= Lunar Design =

Founded in 1984 by Jeff Smith, Gerard Furbershaw and Robert Brunner, LUNAR (Lunar Design) is a product design and development consultancy headquartered in the San Francisco Bay Area. The company's provides industrial, interaction and communication design; video story telling, mechanical and electrical engineering, manufacturing support, user validation, design research, and need finding & assessment. Its current and past clients include Apple Inc., Abbott Labs, Cisco Systems, Hewlett-Packard, Johnson & Johnson, Microsoft, Motorola, Philips, Oral-B, Palm, Pepsi and Sony. On May 14, 2015, Lunar was acquired by management consulting firm McKinsey & Company.

Lunar Design partnered with Nova Cruz to design and develop the Xootr Scooter.

== Affiliates ==
LUNAR has offices in California, Chicago, and Europe (Munich, Germany). LUNAR Europe GmbH was founded in January, 2007 and is headed by Roman Gebhard and Matthis Hamann. The Chicago office was started in 2011 and is led by Mark Dziersk. In 2017, LUNAR Europe was rebranded as FLUID Design, a Munich-based UI/UX design agency in digital and product design. FLUID focuses on industries such as healthcare, data platforms, and smart home technology.

== Achievement and awards ==
LUNAR was one of the top five award-winning industrial design firms for over 10 years, according to BusinessWeek magazine.
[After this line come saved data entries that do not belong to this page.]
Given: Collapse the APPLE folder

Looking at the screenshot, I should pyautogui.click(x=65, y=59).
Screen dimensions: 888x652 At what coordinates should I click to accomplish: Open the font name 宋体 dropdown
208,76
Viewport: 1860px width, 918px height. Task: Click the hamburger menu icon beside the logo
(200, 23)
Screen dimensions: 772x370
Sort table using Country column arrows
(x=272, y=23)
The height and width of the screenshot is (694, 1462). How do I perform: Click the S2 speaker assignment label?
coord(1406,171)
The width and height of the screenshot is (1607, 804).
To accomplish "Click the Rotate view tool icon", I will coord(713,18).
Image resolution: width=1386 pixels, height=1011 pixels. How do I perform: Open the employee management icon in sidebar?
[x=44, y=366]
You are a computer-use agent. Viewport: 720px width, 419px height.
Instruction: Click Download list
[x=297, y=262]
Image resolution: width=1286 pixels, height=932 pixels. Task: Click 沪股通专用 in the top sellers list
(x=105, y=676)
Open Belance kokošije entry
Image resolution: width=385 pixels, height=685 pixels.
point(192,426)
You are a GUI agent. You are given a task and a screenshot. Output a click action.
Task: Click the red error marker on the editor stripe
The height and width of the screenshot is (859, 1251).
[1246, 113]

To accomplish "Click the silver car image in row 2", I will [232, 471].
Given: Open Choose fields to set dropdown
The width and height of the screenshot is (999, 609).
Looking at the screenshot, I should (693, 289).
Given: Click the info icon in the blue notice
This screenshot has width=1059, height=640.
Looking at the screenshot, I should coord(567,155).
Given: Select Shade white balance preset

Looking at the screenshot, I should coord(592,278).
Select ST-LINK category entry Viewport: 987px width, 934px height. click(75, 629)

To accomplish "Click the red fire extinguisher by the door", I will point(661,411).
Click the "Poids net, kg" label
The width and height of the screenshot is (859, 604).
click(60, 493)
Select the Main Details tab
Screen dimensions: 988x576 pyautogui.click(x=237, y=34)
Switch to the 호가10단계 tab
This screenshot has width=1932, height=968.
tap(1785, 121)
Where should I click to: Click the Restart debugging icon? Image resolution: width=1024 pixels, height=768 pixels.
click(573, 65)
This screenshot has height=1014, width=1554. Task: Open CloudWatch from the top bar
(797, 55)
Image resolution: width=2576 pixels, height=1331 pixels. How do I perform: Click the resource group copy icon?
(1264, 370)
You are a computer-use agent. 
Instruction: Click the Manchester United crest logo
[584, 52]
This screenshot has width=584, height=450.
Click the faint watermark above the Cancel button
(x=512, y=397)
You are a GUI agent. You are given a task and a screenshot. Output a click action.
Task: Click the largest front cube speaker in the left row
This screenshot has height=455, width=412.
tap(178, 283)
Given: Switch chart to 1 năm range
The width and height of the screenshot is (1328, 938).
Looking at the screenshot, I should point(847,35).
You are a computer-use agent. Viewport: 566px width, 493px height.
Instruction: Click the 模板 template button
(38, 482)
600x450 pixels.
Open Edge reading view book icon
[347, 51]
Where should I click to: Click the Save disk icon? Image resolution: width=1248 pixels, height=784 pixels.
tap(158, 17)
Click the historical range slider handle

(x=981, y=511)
The firm has been recognized with accolades from the Industrial Designers Society of America IDEA Awards, Fast Company "Innovation by Design" Awards, Core 77 Design Awards, CES Innovations Design and Engineering Awards, iF Hannover Product Design Awards, and the ID Magazine Design Annual award, among others.

Two of LUNAR product designs for Oral-B and Philips were featured in the “Prototype to Product” exhibit in the United Airlines terminal at the San Francisco International Airport in 2007.